International shipping lines need to sort out a glut of empty containers in New Zealand, which is fuelling frustration and congestion – and could ultimately see consumers paying more for imported goods.
Customs Brokers & Freight Forwarders Federation president Glenn Coldham says the shipping companies’ lethargic response to a growing problem needs addressing.
“There’s a glut of empty containers. Container parks are overflowing, meaning carriers need to book slots to pick up or deliver containers. And with Auckland’s traffic that’s near impossible to manage productively.”
Coldham says carriers don’t know whether their trucks will be stuck at container parks for 20 minutes or two hours – playing havoc with their delivery schedules and profitability.

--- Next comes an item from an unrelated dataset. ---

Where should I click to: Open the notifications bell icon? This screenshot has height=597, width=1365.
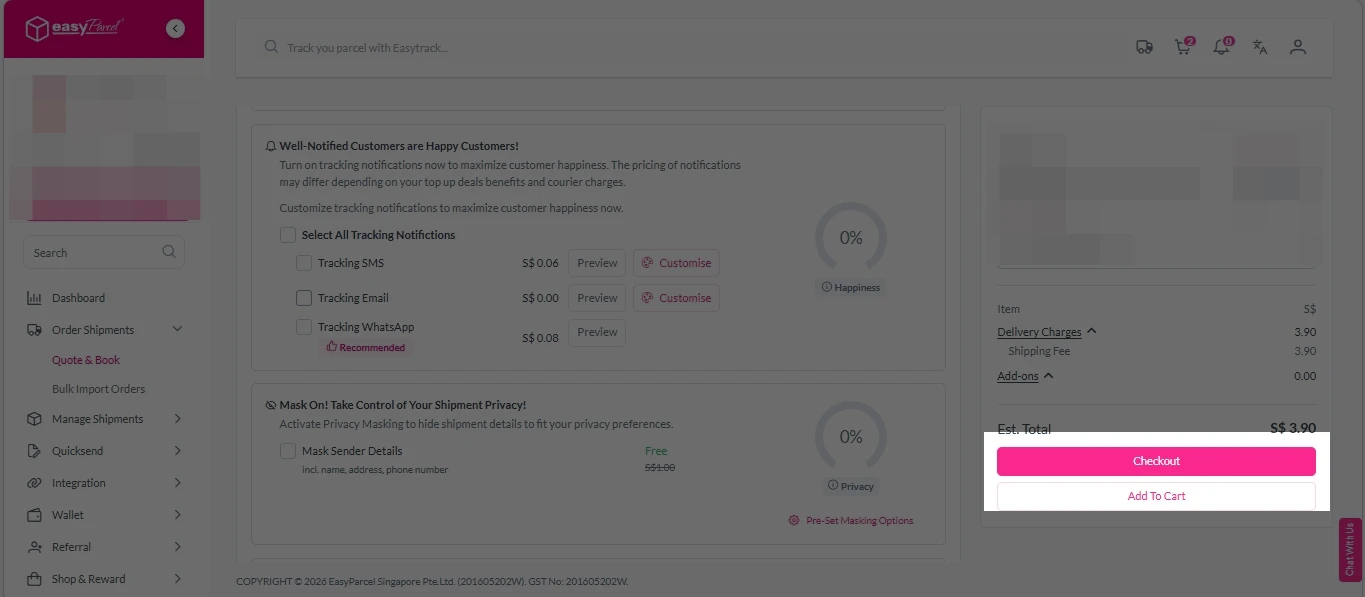pos(1221,47)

That’s led to members of the National Road Carriers association formally advising they will no longer accept detention charges on empty containers in Auckland.
“Many are suggesting shipping companies aren’t interested in sorting out this issue because it actually makes them money in detention charges.”
CBAFF believes part of the solution lies in better sharing of logistics information between shippers, forwarders and carriers.
“But that’s something that the shipping lines need to be on board with. They are the ones holding all the information about a container’s origins, its contents, the consignee and its final destination.
“With will and collaboration this sharing of information could, over time, be bought into the New Zealand Custom Service’s Joint Border Management System.
“Hamburg Sud’s proactive relationships with forwarders is an example of how the system should be working. Other shipping lines should be doing the same, for instance proactively updating our members of containers about to incur storage and/or detention charges.
“But if something doesn’t happen, and soon, consumers will be the ones to bear the brunt because everyone in the supply chain will be looking to pass on these costs. They are not budgeted for and margins are already highly competitive.
“It’s frustrating. With the technology available this shouldn’t be an issue in New Zealand’s supply chain management. Ultimately the shipping lines need to step up. This is a mess of their own making and it’s simply not good enough.”